Find the line with "Instruction: Click the Assign Quiz button" in the records below. Copy it and every line after it, up to and including the line with "Viewport: 1148px width, 1047px height.".

*** RECORDED DATA ***

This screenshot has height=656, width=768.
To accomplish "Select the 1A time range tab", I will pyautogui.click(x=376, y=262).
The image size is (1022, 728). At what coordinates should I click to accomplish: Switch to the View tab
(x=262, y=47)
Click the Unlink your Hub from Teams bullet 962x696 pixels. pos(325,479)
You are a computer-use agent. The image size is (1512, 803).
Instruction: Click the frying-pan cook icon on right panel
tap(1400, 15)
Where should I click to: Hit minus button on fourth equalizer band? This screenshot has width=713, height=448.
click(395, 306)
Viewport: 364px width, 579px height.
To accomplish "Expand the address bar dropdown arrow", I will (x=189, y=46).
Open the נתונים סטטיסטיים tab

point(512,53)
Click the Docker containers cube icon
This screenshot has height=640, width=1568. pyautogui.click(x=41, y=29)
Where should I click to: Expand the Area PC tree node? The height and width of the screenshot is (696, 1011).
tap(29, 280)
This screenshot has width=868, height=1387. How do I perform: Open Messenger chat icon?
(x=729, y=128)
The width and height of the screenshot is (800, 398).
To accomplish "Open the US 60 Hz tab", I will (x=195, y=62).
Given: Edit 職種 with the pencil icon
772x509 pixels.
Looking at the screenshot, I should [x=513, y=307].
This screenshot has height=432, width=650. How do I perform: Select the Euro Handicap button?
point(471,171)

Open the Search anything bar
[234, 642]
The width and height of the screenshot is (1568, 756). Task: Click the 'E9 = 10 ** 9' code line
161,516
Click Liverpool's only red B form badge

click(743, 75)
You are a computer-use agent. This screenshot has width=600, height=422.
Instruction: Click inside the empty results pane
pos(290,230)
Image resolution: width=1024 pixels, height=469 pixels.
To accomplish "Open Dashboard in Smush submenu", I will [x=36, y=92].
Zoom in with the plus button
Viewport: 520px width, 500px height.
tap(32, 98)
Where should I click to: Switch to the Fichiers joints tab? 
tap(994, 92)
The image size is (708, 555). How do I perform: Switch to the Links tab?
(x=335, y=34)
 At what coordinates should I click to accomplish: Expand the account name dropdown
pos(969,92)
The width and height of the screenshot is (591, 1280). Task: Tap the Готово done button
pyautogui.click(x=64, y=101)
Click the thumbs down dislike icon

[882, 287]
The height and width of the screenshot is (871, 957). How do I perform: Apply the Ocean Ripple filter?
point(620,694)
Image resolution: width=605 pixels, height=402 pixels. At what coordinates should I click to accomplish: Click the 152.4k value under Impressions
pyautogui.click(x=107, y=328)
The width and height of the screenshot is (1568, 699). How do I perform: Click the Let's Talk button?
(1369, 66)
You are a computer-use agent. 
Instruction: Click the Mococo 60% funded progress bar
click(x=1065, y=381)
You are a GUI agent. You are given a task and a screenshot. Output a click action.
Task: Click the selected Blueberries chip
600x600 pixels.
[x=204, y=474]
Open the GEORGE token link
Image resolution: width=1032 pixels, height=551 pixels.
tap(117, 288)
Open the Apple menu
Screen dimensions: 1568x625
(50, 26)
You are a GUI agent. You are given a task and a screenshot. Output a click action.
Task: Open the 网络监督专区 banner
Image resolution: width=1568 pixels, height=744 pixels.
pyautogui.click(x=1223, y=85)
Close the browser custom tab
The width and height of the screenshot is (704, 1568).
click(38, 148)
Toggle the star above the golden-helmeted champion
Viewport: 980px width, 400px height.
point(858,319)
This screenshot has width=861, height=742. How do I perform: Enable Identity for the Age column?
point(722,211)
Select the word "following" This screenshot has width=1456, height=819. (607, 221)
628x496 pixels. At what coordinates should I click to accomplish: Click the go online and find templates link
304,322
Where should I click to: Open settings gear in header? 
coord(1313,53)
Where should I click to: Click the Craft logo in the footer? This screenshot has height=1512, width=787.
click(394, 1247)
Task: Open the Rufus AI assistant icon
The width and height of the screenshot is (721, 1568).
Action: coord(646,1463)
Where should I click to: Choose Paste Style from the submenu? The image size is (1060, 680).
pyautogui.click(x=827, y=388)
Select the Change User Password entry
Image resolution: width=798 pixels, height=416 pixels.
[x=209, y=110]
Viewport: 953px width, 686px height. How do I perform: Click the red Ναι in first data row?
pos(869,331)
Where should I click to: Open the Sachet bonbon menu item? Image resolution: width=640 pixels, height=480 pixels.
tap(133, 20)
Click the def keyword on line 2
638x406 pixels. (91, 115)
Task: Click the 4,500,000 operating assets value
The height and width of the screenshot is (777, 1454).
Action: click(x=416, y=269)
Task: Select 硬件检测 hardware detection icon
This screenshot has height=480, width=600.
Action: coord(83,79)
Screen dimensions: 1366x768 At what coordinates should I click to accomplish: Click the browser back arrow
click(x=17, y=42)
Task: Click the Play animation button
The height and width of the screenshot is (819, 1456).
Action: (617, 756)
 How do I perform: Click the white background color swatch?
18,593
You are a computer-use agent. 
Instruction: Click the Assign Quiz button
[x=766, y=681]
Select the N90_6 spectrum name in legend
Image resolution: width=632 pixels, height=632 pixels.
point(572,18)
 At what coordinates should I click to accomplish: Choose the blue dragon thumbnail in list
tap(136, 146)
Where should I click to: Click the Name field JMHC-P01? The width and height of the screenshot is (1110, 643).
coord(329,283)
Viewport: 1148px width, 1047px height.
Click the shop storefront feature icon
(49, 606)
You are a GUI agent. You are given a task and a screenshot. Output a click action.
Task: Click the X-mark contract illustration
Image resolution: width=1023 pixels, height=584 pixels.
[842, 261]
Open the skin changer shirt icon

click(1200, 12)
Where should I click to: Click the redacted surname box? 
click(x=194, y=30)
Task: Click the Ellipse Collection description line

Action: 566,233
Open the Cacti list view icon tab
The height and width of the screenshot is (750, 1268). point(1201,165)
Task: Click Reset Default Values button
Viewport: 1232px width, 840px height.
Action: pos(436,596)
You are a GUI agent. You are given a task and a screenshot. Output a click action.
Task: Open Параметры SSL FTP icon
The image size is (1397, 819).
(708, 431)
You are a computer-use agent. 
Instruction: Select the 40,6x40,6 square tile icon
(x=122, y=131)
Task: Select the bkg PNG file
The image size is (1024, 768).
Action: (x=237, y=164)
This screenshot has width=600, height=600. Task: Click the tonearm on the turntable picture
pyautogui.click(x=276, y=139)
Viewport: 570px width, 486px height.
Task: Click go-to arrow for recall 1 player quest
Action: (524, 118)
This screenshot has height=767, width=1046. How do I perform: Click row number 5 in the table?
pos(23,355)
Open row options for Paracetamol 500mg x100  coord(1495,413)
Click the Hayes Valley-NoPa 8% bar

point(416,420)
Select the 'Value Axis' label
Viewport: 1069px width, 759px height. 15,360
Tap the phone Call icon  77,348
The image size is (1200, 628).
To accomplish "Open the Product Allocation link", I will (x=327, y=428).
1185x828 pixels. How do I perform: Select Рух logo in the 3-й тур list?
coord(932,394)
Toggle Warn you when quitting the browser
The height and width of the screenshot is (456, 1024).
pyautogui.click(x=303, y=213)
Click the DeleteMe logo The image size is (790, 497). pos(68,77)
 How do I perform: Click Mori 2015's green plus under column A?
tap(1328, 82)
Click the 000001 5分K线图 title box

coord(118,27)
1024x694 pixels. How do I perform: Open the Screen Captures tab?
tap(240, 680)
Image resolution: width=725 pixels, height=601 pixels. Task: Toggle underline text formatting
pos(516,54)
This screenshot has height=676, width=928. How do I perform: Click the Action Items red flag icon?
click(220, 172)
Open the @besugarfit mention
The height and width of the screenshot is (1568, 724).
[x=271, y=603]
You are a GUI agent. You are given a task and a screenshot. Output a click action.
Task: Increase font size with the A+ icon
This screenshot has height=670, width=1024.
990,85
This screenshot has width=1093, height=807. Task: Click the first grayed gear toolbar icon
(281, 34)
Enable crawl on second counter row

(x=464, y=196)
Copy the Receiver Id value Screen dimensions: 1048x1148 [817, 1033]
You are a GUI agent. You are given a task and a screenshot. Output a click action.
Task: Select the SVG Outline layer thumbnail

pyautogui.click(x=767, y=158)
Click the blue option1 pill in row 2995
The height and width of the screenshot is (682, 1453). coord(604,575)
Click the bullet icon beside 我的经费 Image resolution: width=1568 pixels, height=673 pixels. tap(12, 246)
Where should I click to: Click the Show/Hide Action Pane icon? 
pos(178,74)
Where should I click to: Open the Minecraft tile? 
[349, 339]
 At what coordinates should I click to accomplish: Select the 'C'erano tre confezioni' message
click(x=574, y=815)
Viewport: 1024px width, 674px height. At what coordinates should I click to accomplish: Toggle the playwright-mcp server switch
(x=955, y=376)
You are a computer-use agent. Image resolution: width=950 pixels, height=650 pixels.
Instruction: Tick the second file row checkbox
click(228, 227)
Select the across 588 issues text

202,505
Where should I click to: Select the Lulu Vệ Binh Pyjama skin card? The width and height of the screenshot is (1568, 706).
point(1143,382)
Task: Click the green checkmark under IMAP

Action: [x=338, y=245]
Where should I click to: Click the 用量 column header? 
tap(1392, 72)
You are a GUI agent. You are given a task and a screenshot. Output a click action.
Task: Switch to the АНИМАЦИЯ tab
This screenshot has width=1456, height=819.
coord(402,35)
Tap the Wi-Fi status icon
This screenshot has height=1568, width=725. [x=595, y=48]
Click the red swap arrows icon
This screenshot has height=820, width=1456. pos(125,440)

*** End of RECORDED DATA ***

** ANSWER BELOW **
Instruction: Click the Assign Quiz button
[x=766, y=681]
Select the N90_6 spectrum name in legend
Image resolution: width=632 pixels, height=632 pixels.
point(572,18)
 At what coordinates should I click to accomplish: Choose the blue dragon thumbnail in list
tap(136, 146)
Where should I click to: Click the Name field JMHC-P01? The width and height of the screenshot is (1110, 643).
coord(329,283)
Viewport: 1148px width, 1047px height.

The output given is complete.